Friday, October 7, 2011

Plants and Animals in China

First-person accounts of China often discuss the environmental impacts of economic growth and social pressures.  They are certainly in evidence: brown river, denuded banks, flowing sluggishly through industrial landscapes beneath smoke-stained red skies.  To be honest, those scenes were much less prevalent than I expected: smaller rivers could be surprisingly clean and green.

However, I was really surprised by the huge disparity in the respect shown for living things amidst the landscapes

The Chinese dote on their plants.  Driving into cities, every broad boulevard is lined with trees and flowering bushes, each kilometer tended by three of four gardeners sweeping, raking, trimming, and tending.  Broad trees have their limbs supported by poles anchored into the ground around them: the Old Banyon Tree is a famous source of luck and longevity if you walk around it once (no word on whether clockwise or counterclockwise).  Hotels and public spaces have soaring floral arrangements; the shape, color, and shadow of blossoms are celebrated in art and dance.


Chinese are hard on their animals.   Several areas that I visited are in the tropical south, yet birds were few and well hidden.  Farms have a few desultory oxen or sheep; only the occasional dog roams the street.  Outdoor shopping areas have exotic animals to pose with – monkeys in clown costumes, peacocks with tail feathers pinned up, a camel out of all likelihood.  Mynah birds fill cages in front of shops; occasional flocks of ducks cluster in reeds along rivers.


I’m not sure what spiritual or moral sense drives this division, but it seemed universal.  It’s strange to see park grounds with only the occasional butterfly, silence where there should be birds, strollers without pets.  I’m doing a bit of reading that I hope will sort the mystery, but it leaves the impression that animals simply exist for food and fun.

Wednesday, October 5, 2011

Negotiating street deals

China is free-market capitalism on steroids at the street level.  From tourist bazaars to night markets, on the paths to mountaintops or descending into caves, there is always someone trying to sell something, hammering at an oversized calculator to haggle the price.  It takes some practice and confidence to plunge into the give-and-take, not to be shaken by the doe-eyed pleadings and protests, and to get what I want at a fair price.  But it’s also a fair bit of fun once I got the hang of it.

First, it’s impossible to know the true quality or value of anything sold China.  The department stores will likely give the best assurance (silk is not nylon; jade is not plastic) and prices will fall somewhere between airport rip-off and street-level uncertainty.  The clerks I met spoke little or no English though (nor should they, really), so patience and a pad of paper to draw pictures and numbers is helpful.

Once on the street, I tended to look for the self-evident goods:  A t-shirt is a t-shirt, a woven bag is a woven bag.

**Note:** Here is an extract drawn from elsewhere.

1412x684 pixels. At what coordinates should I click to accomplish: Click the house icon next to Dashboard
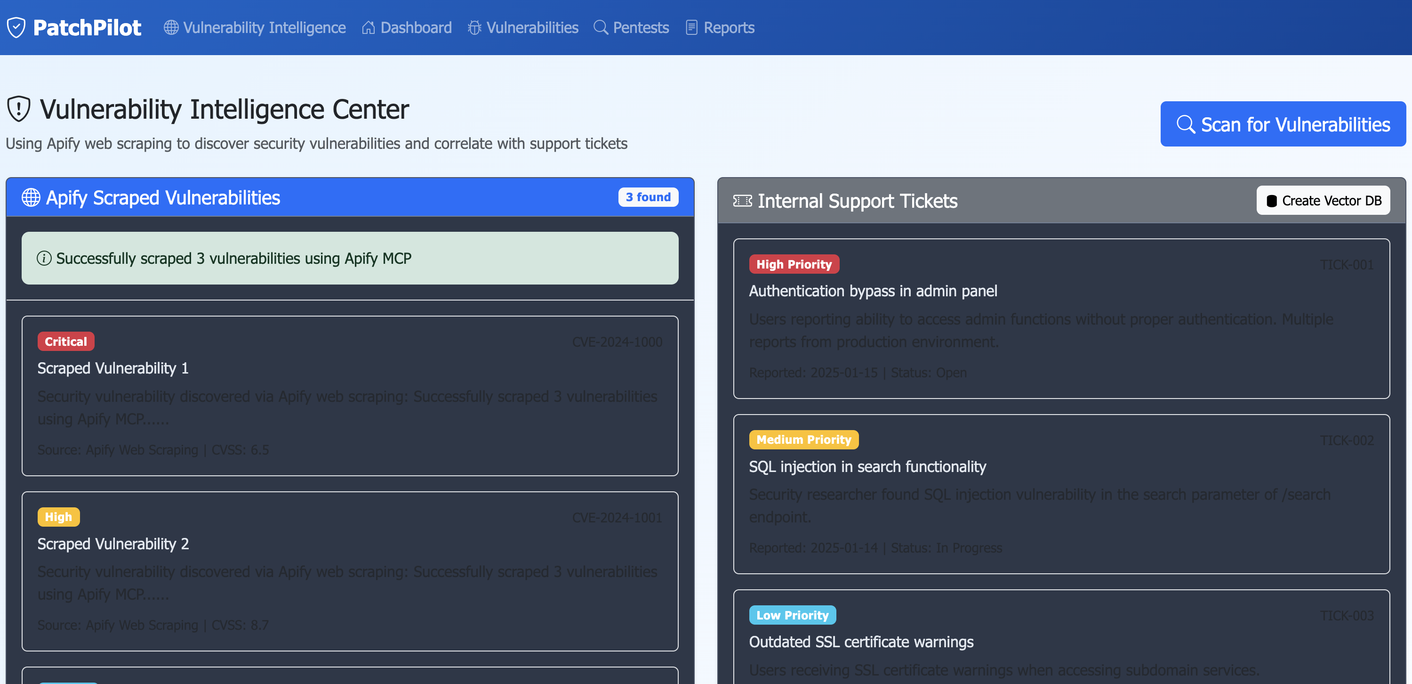coord(368,27)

There’s not much more to it than meets the eye and a reasonable check can assure that the stitching is firm.  I picked up small souvenirs that are light and characteristic of the area – I avoided any endangered and protected materials like woods, insects, or horn.

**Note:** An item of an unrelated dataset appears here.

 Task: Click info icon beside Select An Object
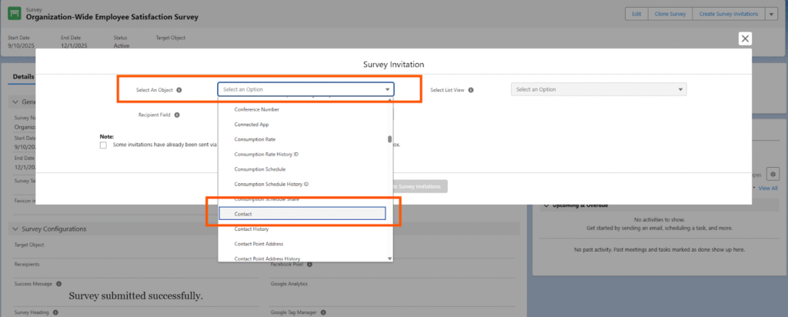pyautogui.click(x=179, y=90)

When I asked for a price, I’d usually get an outrageous quote, good for a smile together and a shake of the head.  The vendor immediately produced a huge calculator and started hammering in figures: generally my first response would be 20-25% of the asking price.  As time went on, I’d learn what others paid for similar items and could go a few yuan under that figure.  T-shirts are quoted at Y130, for example, but I’d come back at Y40, knowing that friends settled at Y45-50.   The seller would groan and  hammer down to Y90.  I would come up to Y50, they would say No Way, and I’d start to leave.  More often than not, they chase me back saying Okay Okay, and the deal is done at Y50.  If they don’t chase me, it’s over, I’d note the limit and try again at the next shop for the same item, a bit wiser.

But never, ever, pay the asking price, or even half.  We went ‘behind the curtain’ in a handbag shop (actually, a mirrored door) to look at the real designer handbags, suitcases,  and watches. This is a notoriously difficult purchase – if you are lucky, it actually is leather, will last a few flights, or might keep time for several months.  But it isn’t what it says on the face, so Y1200 is a non-starter – people typically got down to Y250 or 300.  Negotiations go better if there is nobody else around: no vendor wants to drop a price dramatically in front of a crowd.  This was particularly true for art sales.


Services are difficult too: people chase us up mountain paths, fanning us along the way and offering water.  At the top, they demand money: I would give Y10, but they would want Y20.  It’s not a negotiation: I stopped carrying much cash, then if 10 is what I have, take it or leave it.  Same thing at any scenic spot: people are hawking pictures posed with cormorants, dress-up pictures  in emperor's clothes, tours of the sites.  If you want it, negotiate the Y5 to Y20 price for it, but don’t let someone thrust something into your hand and snap a picture.

Virtually all of the people selling things were friendly, pleasant, chatty, and took ‘no’ for an answer if I meant it.  If they weren’t, then I left: people seldom grabbed at a sleeve to stop me.  So the experiences weren’t overwhelming or hostile.  And I felt like I got good deals (and good stories) on things that I wanted for people.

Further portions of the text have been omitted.